## What you will do
Copy the following items word for word, line by line, with nothing changed.
___ Input records
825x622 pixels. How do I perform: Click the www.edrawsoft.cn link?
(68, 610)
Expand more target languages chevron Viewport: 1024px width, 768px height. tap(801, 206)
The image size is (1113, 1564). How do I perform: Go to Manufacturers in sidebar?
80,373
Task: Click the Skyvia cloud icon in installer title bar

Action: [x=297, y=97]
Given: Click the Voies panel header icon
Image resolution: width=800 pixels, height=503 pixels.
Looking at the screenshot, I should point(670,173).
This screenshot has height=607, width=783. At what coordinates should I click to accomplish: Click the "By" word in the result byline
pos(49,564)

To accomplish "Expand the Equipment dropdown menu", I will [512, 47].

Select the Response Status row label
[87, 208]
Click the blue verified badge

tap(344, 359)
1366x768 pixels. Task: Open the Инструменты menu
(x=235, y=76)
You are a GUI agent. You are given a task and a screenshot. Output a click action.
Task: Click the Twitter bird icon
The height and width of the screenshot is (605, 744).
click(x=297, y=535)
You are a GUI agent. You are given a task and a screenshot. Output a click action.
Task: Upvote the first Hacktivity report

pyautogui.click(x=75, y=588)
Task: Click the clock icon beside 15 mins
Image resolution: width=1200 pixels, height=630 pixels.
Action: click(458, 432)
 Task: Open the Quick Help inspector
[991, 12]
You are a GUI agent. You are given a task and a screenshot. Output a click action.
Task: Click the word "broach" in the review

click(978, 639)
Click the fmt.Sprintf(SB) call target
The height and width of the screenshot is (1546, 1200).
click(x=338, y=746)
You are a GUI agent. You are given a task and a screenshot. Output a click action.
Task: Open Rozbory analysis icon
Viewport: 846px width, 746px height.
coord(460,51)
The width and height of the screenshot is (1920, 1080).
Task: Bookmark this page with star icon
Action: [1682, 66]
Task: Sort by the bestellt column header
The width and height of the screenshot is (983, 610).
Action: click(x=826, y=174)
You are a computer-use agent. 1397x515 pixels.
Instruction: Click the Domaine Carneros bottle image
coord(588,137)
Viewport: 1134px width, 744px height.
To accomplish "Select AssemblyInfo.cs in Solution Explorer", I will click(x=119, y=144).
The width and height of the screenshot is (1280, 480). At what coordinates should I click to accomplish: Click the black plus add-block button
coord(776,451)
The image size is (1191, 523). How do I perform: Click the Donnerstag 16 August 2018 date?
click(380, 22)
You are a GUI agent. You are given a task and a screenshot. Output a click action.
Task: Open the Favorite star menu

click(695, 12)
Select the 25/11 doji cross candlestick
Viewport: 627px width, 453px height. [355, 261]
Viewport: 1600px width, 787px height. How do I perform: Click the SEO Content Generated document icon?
______
## Exercise answer
825x622 pixels. How do I perform: Click the www.edrawsoft.cn link?
(68, 610)
Expand more target languages chevron Viewport: 1024px width, 768px height. tap(801, 206)
The image size is (1113, 1564). How do I perform: Go to Manufacturers in sidebar?
80,373
Task: Click the Skyvia cloud icon in installer title bar

Action: [x=297, y=97]
Given: Click the Voies panel header icon
Image resolution: width=800 pixels, height=503 pixels.
Looking at the screenshot, I should point(670,173).
This screenshot has height=607, width=783. At what coordinates should I click to accomplish: Click the "By" word in the result byline
pos(49,564)

To accomplish "Expand the Equipment dropdown menu", I will [512, 47].

Select the Response Status row label
[87, 208]
Click the blue verified badge

tap(344, 359)
1366x768 pixels. Task: Open the Инструменты menu
(x=235, y=76)
You are a GUI agent. You are given a task and a screenshot. Output a click action.
Task: Click the Twitter bird icon
The height and width of the screenshot is (605, 744).
click(x=297, y=535)
You are a GUI agent. You are given a task and a screenshot. Output a click action.
Task: Upvote the first Hacktivity report

pyautogui.click(x=75, y=588)
Task: Click the clock icon beside 15 mins
Image resolution: width=1200 pixels, height=630 pixels.
Action: click(458, 432)
 Task: Open the Quick Help inspector
[991, 12]
You are a GUI agent. You are given a task and a screenshot. Output a click action.
Task: Click the word "broach" in the review

click(978, 639)
Click the fmt.Sprintf(SB) call target
The height and width of the screenshot is (1546, 1200).
click(x=338, y=746)
You are a GUI agent. You are given a task and a screenshot. Output a click action.
Task: Open Rozbory analysis icon
Viewport: 846px width, 746px height.
coord(460,51)
The width and height of the screenshot is (1920, 1080).
Task: Bookmark this page with star icon
Action: [1682, 66]
Task: Sort by the bestellt column header
The width and height of the screenshot is (983, 610).
Action: click(x=826, y=174)
You are a computer-use agent. 1397x515 pixels.
Instruction: Click the Domaine Carneros bottle image
coord(588,137)
Viewport: 1134px width, 744px height.
To accomplish "Select AssemblyInfo.cs in Solution Explorer", I will click(x=119, y=144).
The width and height of the screenshot is (1280, 480). At what coordinates should I click to accomplish: Click the black plus add-block button
coord(776,451)
The image size is (1191, 523). How do I perform: Click the Donnerstag 16 August 2018 date?
click(380, 22)
You are a GUI agent. You are given a task and a screenshot. Output a click action.
Task: Open the Favorite star menu

click(695, 12)
Select the 25/11 doji cross candlestick
Viewport: 627px width, 453px height. [355, 261]
Viewport: 1600px width, 787px height. How do I perform: Click the SEO Content Generated document icon?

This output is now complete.